For prying eyes :), this code is in no way production ready and shouldn't be interpreted as such! You may find the commentary in notebooks informative but the code itself less so (you won't see any Poetry envs and such here, just straight up requirements.txt and messy GPU stuff that works on my laptop!).
This repo contains some rough experiments on a relatively small multi-label classification dataset. The goal is to identify whether paragraphs belong to particular climate categories (e.g. Agriculture, Electricity, Buildings, etc). This is useful for downstream search tasks. Many paragraphs refer to many different categories (up to 10), making this a multi-label challenge.
The goal is to explore some of the difficulties that arise with multi-label classification on small datasets, and how these difficulties can be overcome without transfer learning using large language models (spoiler, you can do tons without transfer learning and LLMs).
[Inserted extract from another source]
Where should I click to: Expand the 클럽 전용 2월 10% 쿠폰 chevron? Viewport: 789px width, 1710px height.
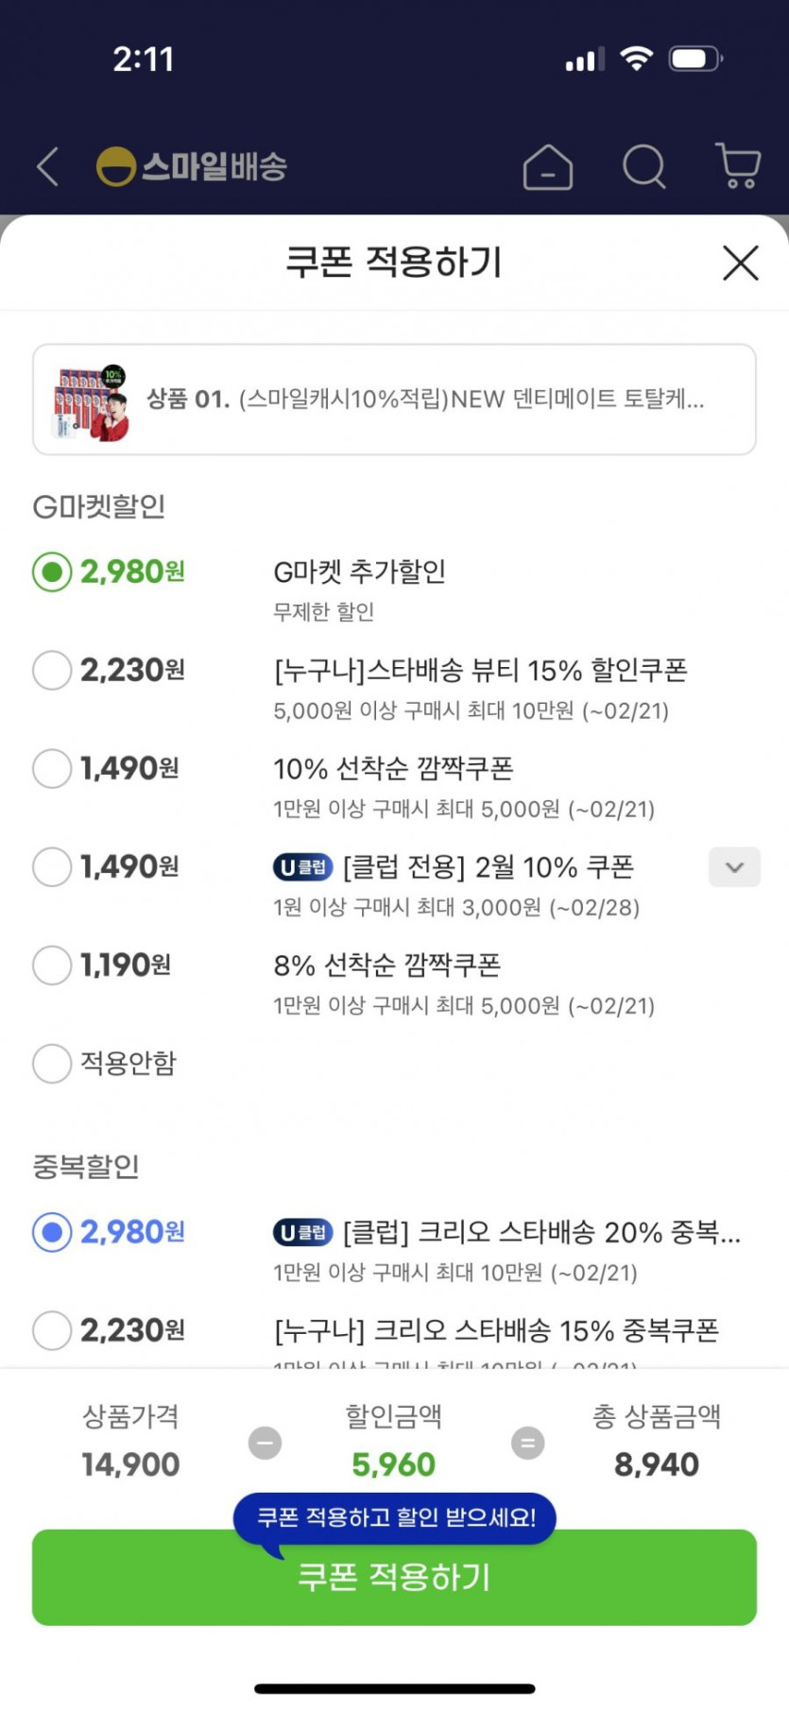734,867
The main takeaway is that two techniques can be used on top of traditional Latent Semantic Analysis to drastically improve performance on a multi-label classification dataset:
- Classifier chains. Classifier chains train One-vs-Rest classifiers for each of the labels and construct randomly ordered chains that pass the predictions of the one versus rest classifiers as well as the features. This allows mutual information between labels to be taken into account. For more info, see here.
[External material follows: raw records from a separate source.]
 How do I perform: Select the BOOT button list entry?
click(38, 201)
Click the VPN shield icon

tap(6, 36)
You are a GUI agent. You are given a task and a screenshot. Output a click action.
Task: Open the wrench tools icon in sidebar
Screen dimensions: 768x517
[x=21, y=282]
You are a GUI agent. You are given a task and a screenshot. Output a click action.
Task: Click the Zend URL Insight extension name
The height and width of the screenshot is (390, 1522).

- Iterative-Stratification. Iterative stratification is a novel sampling technique so that the training set recapitulates the distribution of the labels in multi-label classification datasets in each fold, thus improving bias-variance tradeoff.
Since this repo is mostly a collection of experiments for personal use, it's mostly unstructured.
- EDA can be found in a notebook (the notebook is messy but the visualisations and markdown comments are well fleshed out for my own future use and reading).
- The training pipeline can be found in src/sklearn_trainer.py.
- The results analysis can be found in results_exploration.ipynb (spoiler, the results are really good even without tons of engineering!).
For now, pip install requirements.txt
and follow the xgboost guide for GPU if you want speed :).